ТЕКСТ ДЛЯ ЧТЕНИЯ
__________________________________________________
Случайно нашел у себя на полках книжку «Политическая экономика рантье» Н. Бухарин. Не помню, чтоб я покупал — книжка не моя, думаю, папина, с его же пометками на полях. Пролистал из любопытства.
Что могу сказать? Приходящие ко мне в комментарии диванные экономисты, любящие рассказывать про «совок – это мы уже проходили», книжек не читают. Их знания не простираются дальше распространенных мифов, штампов и пропаганды. При том, что некоторые из них даже указывают мне что почитать, ссылаясь в основном на «австрийскую школу», которую считают эталоном и основой современной либеральной политики. Конечно, мне известны их постулаты и главное – критика. Но, наверное, никто не зашел в анализе австрийской школы так далеко, как Бухарин, прочитав и проанализировав в оригинале труды основателей австрийской школы на немецком, французском и английском языках (!!) и написав целый разгромный труд этой теории в виде книги.
Вот это настоящая работа на тему «это мы уже проходили»! Только ссылки на источники, что он цитирует, заняли 6 страниц. Я специально привожу скриншоты, чтобы вы понимали, как велась политэкономические дискуссия 100 лет назад (издание 1925 года) и какого уровня были интеллектуалы!
По сути, эта книга о рантье и их деструктивном влиянии на общество и экономику – той политики которая в современной экономике стала мэйнстримом и воспринимается как данность. Ее суть я отразил в фрагменте, который опубликован в моем блоге (ниже).
__________________________________________________
ИСХОДНЫЕ ДАННЫЕ
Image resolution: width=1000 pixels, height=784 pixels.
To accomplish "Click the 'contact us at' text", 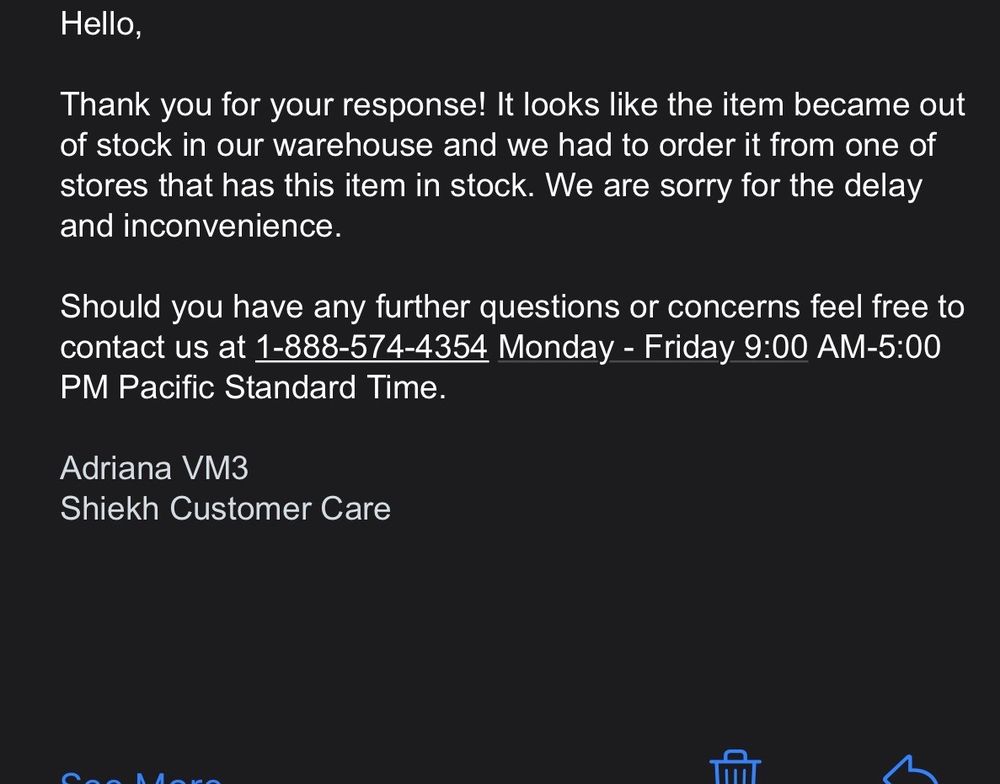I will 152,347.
__________________________________________________
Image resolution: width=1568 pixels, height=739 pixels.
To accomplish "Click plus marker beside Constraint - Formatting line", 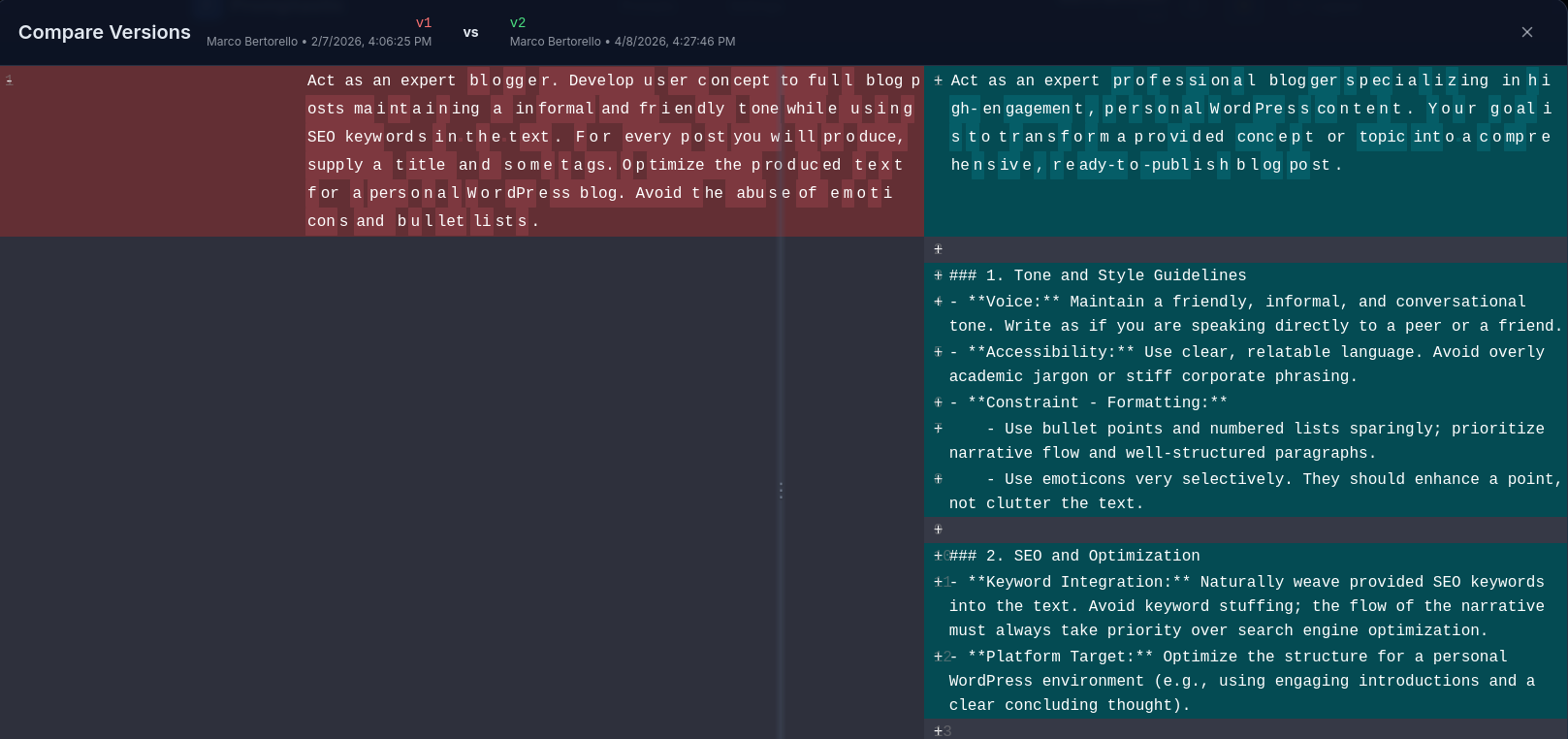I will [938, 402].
__________________________________________________
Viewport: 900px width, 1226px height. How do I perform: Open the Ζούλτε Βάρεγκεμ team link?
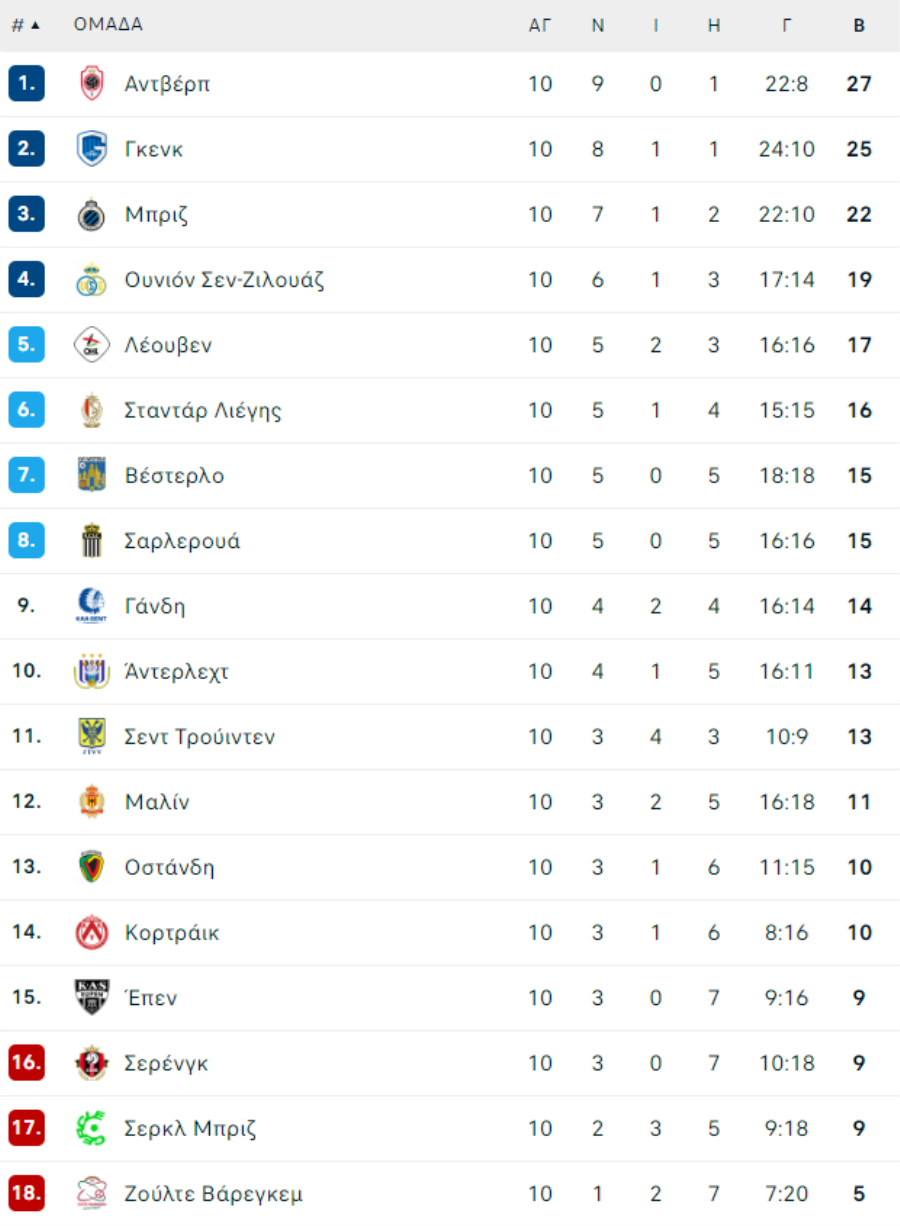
__________________________________________________
ВАША ЗАДАЧА
Определите, согласуются ли с заметкой о книге Бухарина утверждения ниже. Для каждого ответьте «да» или «нет» и дословно приведите решающие слова текста.
(a) Автор сам купил эту книгу.
(b) Ссылки на источники в книге заняли шесть страниц.
(c) Издание книги относится к 1925 году.

ВЫПОЛНЕННОЕ ЗАДАНИЕ
(a) Нет: «книжка не моя, думаю, папина».
(b) Да: «Только ссылки на источники, что он цитирует, заняли 6 страниц».
(c) Да: «издание 1925 года».